警察へ届け出た場合、死亡診断は死体検案とその名を変えます。 

警察の到着後、ご遺族には、事件性の有無を調べるため事情聴取が行われます。

遺産や相続人、家族関係や仲の良さなど、あらゆることを聞かれるそうです。

家族が亡くなったばかりで気が動転しているなかでの事情聴取は、ストレスを感じるものではありますが、故人のためにも遺体発見時の状況や既往歴などできるだけ正確に警察へ伝えましょう。

また、あわせて現場検証も行われます。

その頃、ご遺体は死亡された住所地の管轄の警察署へ運ばれ、検視が行われます。

警察によりご遺体の身元確認や事件性の嫌疑があるか否かが調べられ、監察医や法医学者により亡くなったときの状況や既往歴などから死因と死亡推定時刻が医学的に判断されます。

それでも死因が特定できない場合は、解剖が行われます。

解剖には行政解剖と司法解剖があり、行政解剖は検視によって事件性・犯罪性は低いと判断されながらも死因が特定できない場合に、司法解剖は事件性があると考えられる場合に行われます。

検視や解剖は、短ければ半日から数日で終わることもありますが、長ければ1ヶ月以上かかる場合もあります。

検視や解剖が終わり、葬儀会社が迎えに来るまでの間、ご遺体は納体袋(のうたいぶくろ)という黒か灰色の塩化ビニール製の袋に裸で入れられ、警察署の敷地の片隅、事故車両などが並んだ駐車場の奥にある検視室の中の、霊安室というご遺体を複数体安置できる大きな冷蔵庫のような部屋の中に、折り重なるようにして入れられます。

葬儀会社が迎えに来ると、霊安室から出されたご遺体は、納体袋のままステンレス製の台の上に置かれます。

(警察署により設備に違いがあります)

納体袋が開けられ、葬儀会社の手によりご遺体用のオムツが履かされ、浴衣が着せ付けられるまで、人間的な扱いは許されません。

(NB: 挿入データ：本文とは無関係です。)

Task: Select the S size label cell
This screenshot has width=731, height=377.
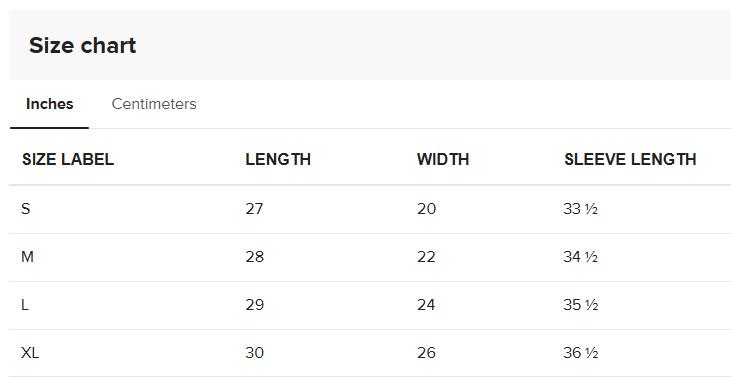Action: (26, 209)
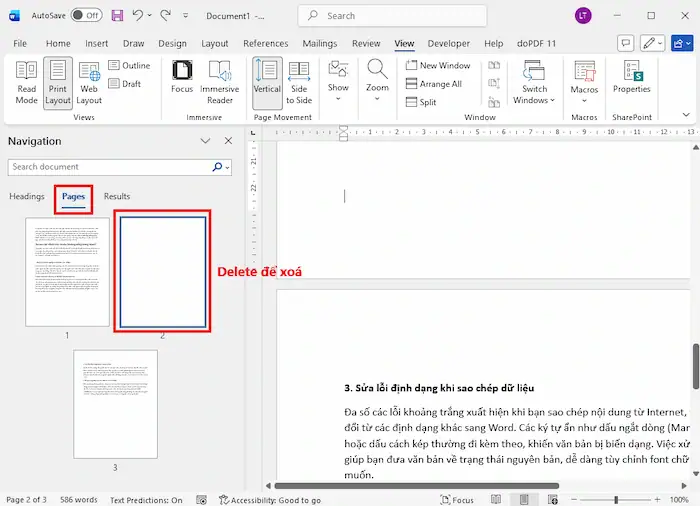Open SharePoint Properties
Screen dimensions: 700x506
[631, 78]
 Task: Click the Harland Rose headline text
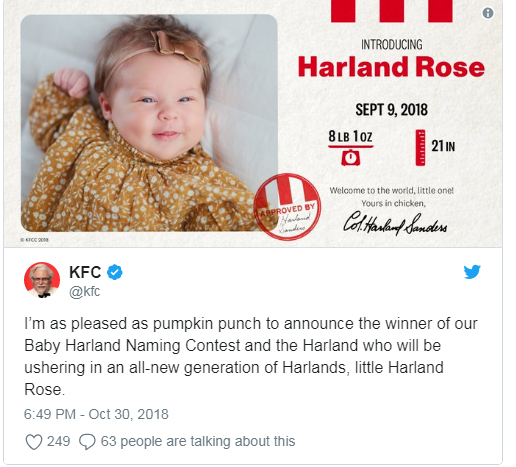point(391,67)
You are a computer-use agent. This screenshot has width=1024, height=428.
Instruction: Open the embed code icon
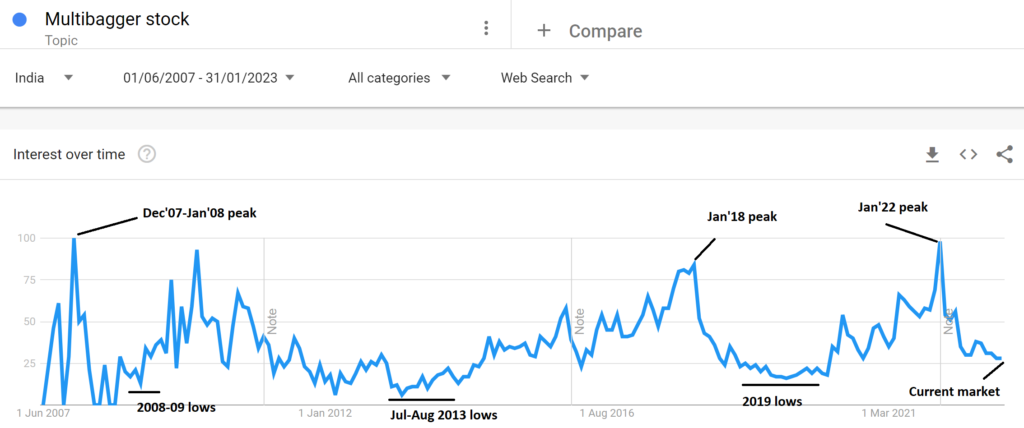[968, 154]
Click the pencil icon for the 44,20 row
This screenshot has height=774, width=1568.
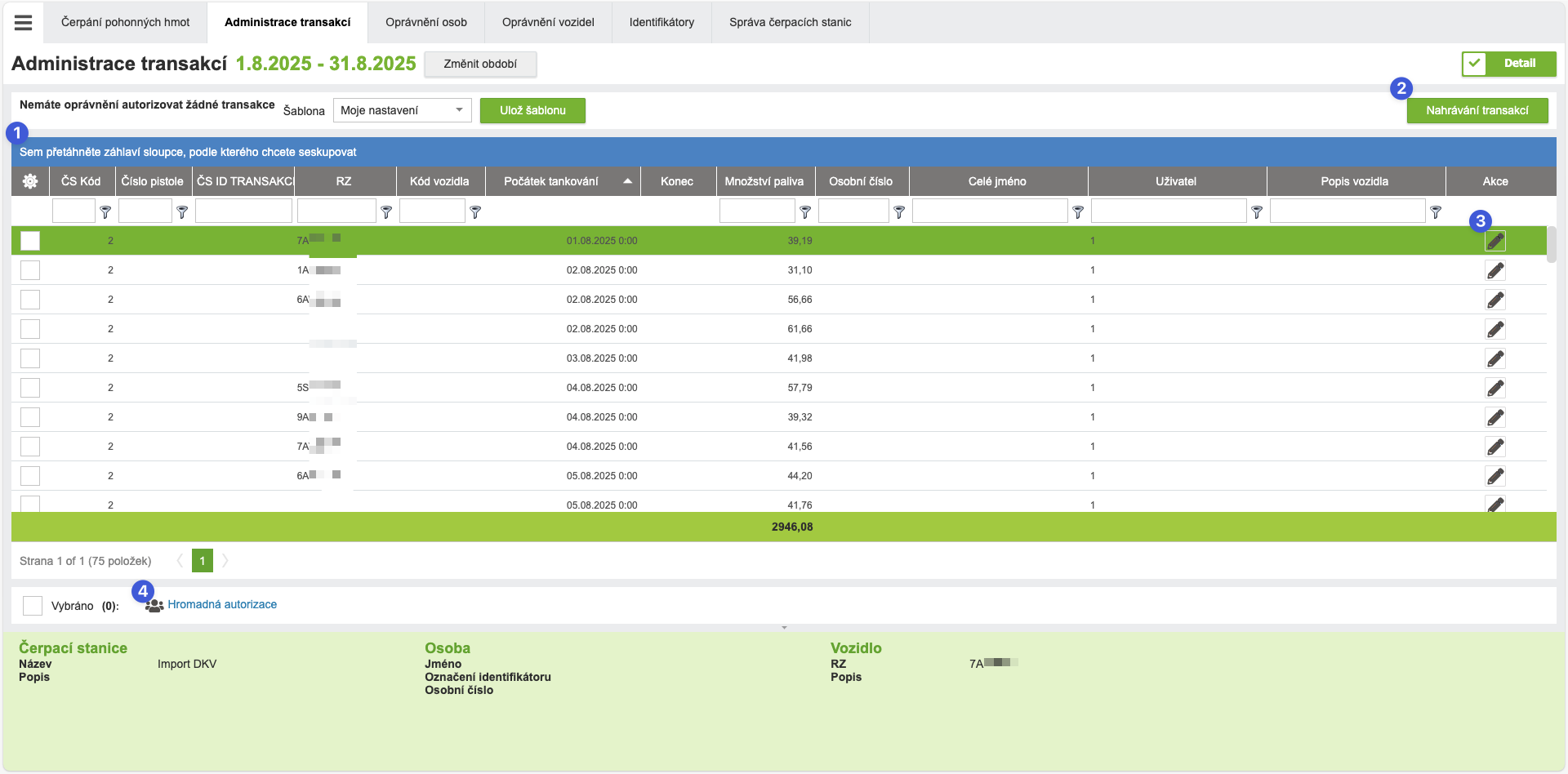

この時、ご遺体は体液や糞尿にまみれていることがしばしばあります。

死後変化により、耳、鼻、口や肛門などあらゆる穴から体液が漏れ出すためです。

故人様には出来ればご遺族とご対面していただきたいので、葬儀会社としては清拭や特殊メイクやエンバーミングなどで状態の復元が可能かを見定めるために、状態の悪いご遺体でも納体袋を開けてお顔やお体を確認します。

火事や事件、事故に巻き込まれたご遺体でも、生前に近い状態に戻すことができます。

しかし、本当に悲しいことなのですが、腐敗や損傷があまりにも激しく、復元が困難なご遺体もあります。

その場合は、納体袋を開けないまま、予め用意していた棺にお入りいただくことになります。

このように、死後、警察のお世話になると、ご遺族にもご遺体にも辛い思いを強いられることになります。